Article mis en ligne le 5 juin 2015

Après avoir supprimé l’élection des conseillers prud’hommes, le gouvernement souhaite désormais plafonner les indemnités que les conseils pourraient attribuer aux salariés licenciés abusivement. Rencontre avec Patrick Marchandin, militant CGT et vice-président du conseil des prud’hommes de Tours.

Le rôle de la juridiction prud’homale, c’est de trancher les litiges qui s’élèvent entre les employeurs et les salariés, à l’occasion de la naissance, de l’exécution, de la conclusion ou de la rupture du contrat de travail. Ça concerne les salariés qui travaillent dans le secteur privé, et les salariés du secteur public employés sous contrats de droit privé (emploi jeunes, contrats d’avenir...). Les apprentis sont également concernés. 90 % des litiges portés devant le conseil des prud’hommes ont trait à la rupture du contrat de travail, et de nombreuses demandes viennent s’y greffer : non-paiement d’heures supplémentaires, harcèlement...

Les conseils de prud’hommes ne sont pas composés de juges professionnels, ce qui est unique en Europe. C’est une instance paritaire, composée à parts égales de conseillers salariés et employeurs. Jusque-là, ces conseillers étaient élus au suffrage universel ; en ce qui concerne les conseillers salariés, c’étaient les salariés et les chômeurs qui étaient appelés à voter, sans condition de nationalité.

Notre mandat, d’une durée initiale de cinq ans, a été prorogé – c’est-à-dire prolongé – deux fois ; ce mandat-là aura donc une durée de neuf ans. Cela s’explique par la suppression de l’élection, que le gouvernement a remplacé par une désignation. Cette désignation se fera sur la base de la représentativité qui découle de la loi de 2008. Pour les employeurs, il va falloir déterminer une manière d’établir la représentativité, car il n’est pas concevable que le mode de désignation des conseillers salariés et employeurs soit différent.

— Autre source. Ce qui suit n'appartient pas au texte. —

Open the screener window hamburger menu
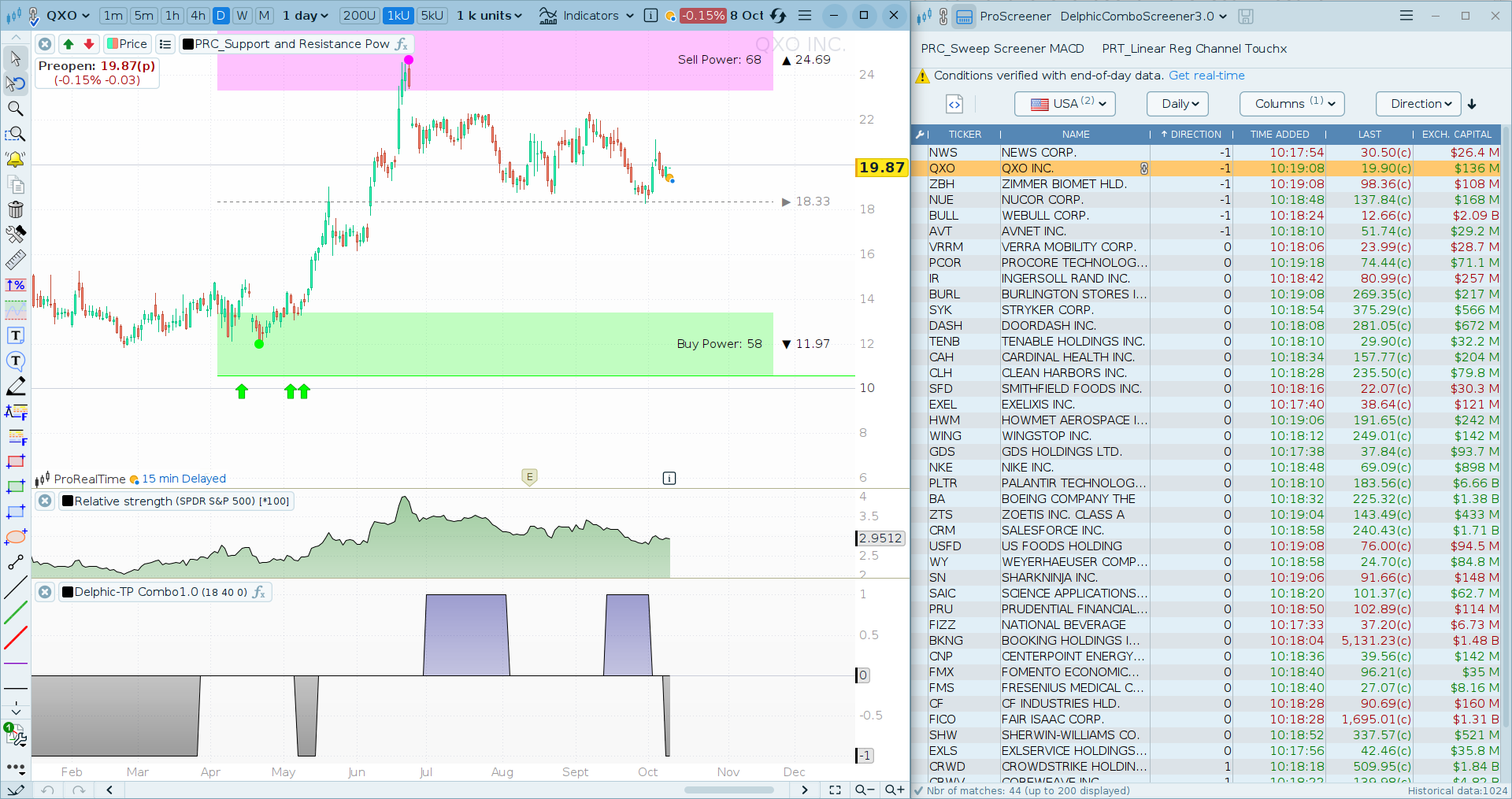This screenshot has width=1512, height=799. pyautogui.click(x=1406, y=16)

Certes, la participation aux élections prud’homales était en baisse. Mais c’est la seule élection que l’on veut supprimer sous prétexte que la participation est trop faible ! Si on appliquait le même principe à des élections politiques, ça en surprendrait plus d’un. Imaginez qu’on dise qu’un député n’a pas de légitimité parce qu’il est élu par un nombre insuffisant d’électeurs...

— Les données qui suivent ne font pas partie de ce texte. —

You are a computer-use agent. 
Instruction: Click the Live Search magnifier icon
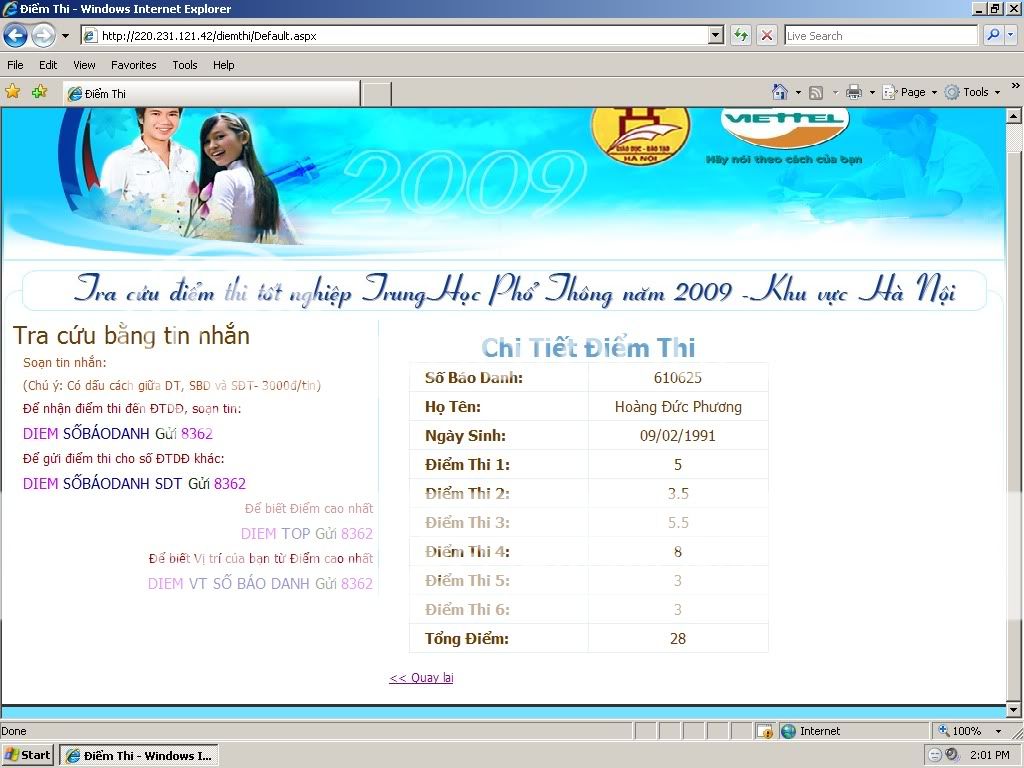994,35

L’un des intérêts de l’élection des conseillers prud’hommes, c’était aussi que la campagne électorale permettait de faire la publicité de cette juridiction.

C’est évident, et la suppression de l’élection va encore éloigner les conseillers prud’homaux des salariés. (...)

De manière générale, le ministère de la Justice, dont dépendent les conseils de prud’hommes, est un ministère pauvre ; et parmi les différents tribunaux, les conseils de prud’hommes ne font pas partie des mieux lotis. Ensuite, les situations varient selon les conseils. (...)

Aujourd’hui, il est inacceptable qu’il faille attendre plusieurs années pour qu’un litige soit jugé, mais ce n’est pas de la responsabilité des conseillers prud’hommes, c’est de la responsabilité de l’État. D’ailleurs, l’État est régulièrement condamné par les tribunaux pour ces délais déraisonnables.(...)

L’arbitrage a aussi pour but d’éviter le passage devant le conseil de prud’hommes. Pour justifier le recours à l’arbitrage, on va nous refaire le coup du chantage aux délais. Or, j’estime que tout le monde doit avoir le droit de recourir aux juges prud’homaux.

Sur le plan des principes, je suis attaché à la juridiction paritaire — c’est-à-dire à un conseil composé à parts égales de conseillers salariés et employeurs (...)

Un plafonnement signifierait que le juge ne serait plus maître de l’indemnisation du préjudice. L’idée est déjà en germe dans le projet de loi Macron, qui prévoit l’introduction d’un barème d’indemnités de licenciement aux prud’hommes.

L’accord national interprofessionnel du 11 janvier 2013 a déjà introduit un barème d’indemnisation en matière de conciliation. Or, ce barème prévoit des montants très inférieurs à ce qui se pratique devant les conseils.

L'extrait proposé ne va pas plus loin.